# My Girls.. Any idea what breed we've got??



## Little Missy (Aug 3, 2009)

Our girls. Jenny is the darker one, Nutmeg is the ginger ninja! 
Any idea what breeds we have got?


----------



## Guest (Sep 16, 2009)

I'm not sure on the breeds, but they are so gorgeous!


----------



## WaveRider (Sep 8, 2009)

Darker chicken looks like a 'black rock'. Mine are similar, with green tints. 

Just pulled a picture off for you from google images below.


----------



## WaveRider (Sep 8, 2009)




----------



## Little Missy (Aug 3, 2009)

Yeah, that's what we thought. Though we're sure the breeder said Rhode Rock?  
But, yes she has gorgeous green tints.


----------



## AnnC (Apr 18, 2009)

I wonder if it's a breeder trying to create their own version of the black rock. 
The link explains how black rocks are developed.
Black Rock chickens - the perfect garden and free range commercial laying hen
As the name is a registered trade name no one else can use it but there is nothing to stop them using the same breeding programme and developing their own, but they would have to use a different name.


----------



## Little Missy (Aug 3, 2009)

IrishSetter said:


> I'm not sure on the breeds, but they are so gorgeous!


Aww, thankyou!


----------



## Little Missy (Aug 3, 2009)

WaveRider said:


> Darker chicken looks like a 'black rock'. Mine are similar, with green tints.
> 
> Just pulled a picture off for you from google images below.


Thanks! 
VERY helpful.


----------



## Little Missy (Aug 3, 2009)

AnnC said:


> I wonder if it's a breeder trying to create their own version of the black rock.
> The link explains how black rocks are developed.
> Black Rock chickens - the perfect garden and free range commercial laying hen
> As the name is a registered trade name no one else can use it but there is nothing to stop them using the same breeding programme and developing their own, but they would have to use a different name.


Thankyou, again, VERY helpful. 
I typed 'Black Rhock Hen' into Google images. 
And then I typed in 'Rhode Rock Hen', and they both looked almost identincal!


----------



## Tommy_ (Sep 19, 2009)

Hmm, I'd say the darker one is a black rock(maybe not a true black rock but mainly), and the other I'm not sure, it deffinetley wouldnt a a rhode island/rock. Hope that helps abit


----------



## Little Missy (Aug 3, 2009)

▶ **MATERIAL PROVIDED**
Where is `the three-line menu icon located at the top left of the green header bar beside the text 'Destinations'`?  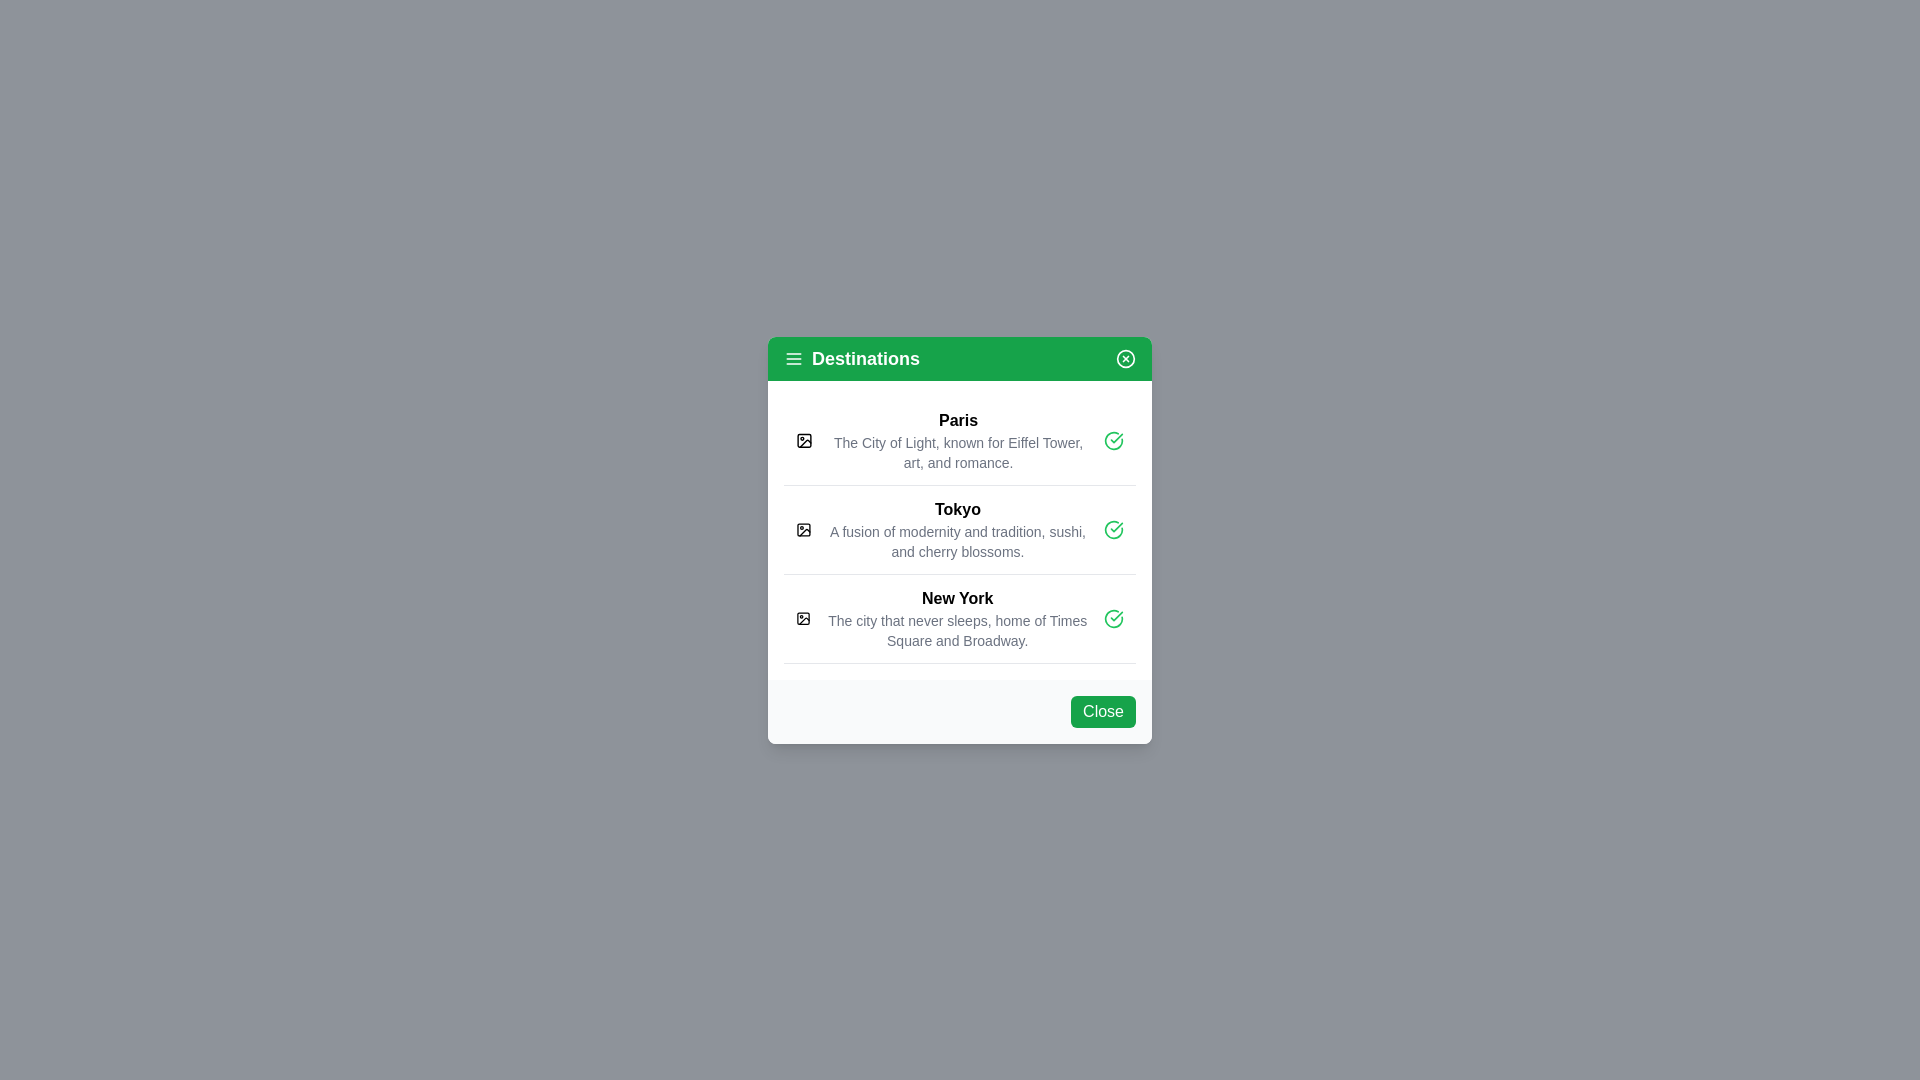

▶ **WHAT TO PRODUCE**
From the forum thread on the chicken breeds, return the stretch from "I typed 'Black" through "(Sep 19, 2009)" word for word.

▶ **SOLUTION TO THIS TASK**
I typed 'Black Rhock Hen' into Google images. 
And then I typed in 'Rhode Rock Hen', and they both looked almost identincal!


----------



## Tommy_ (Sep 19, 2009)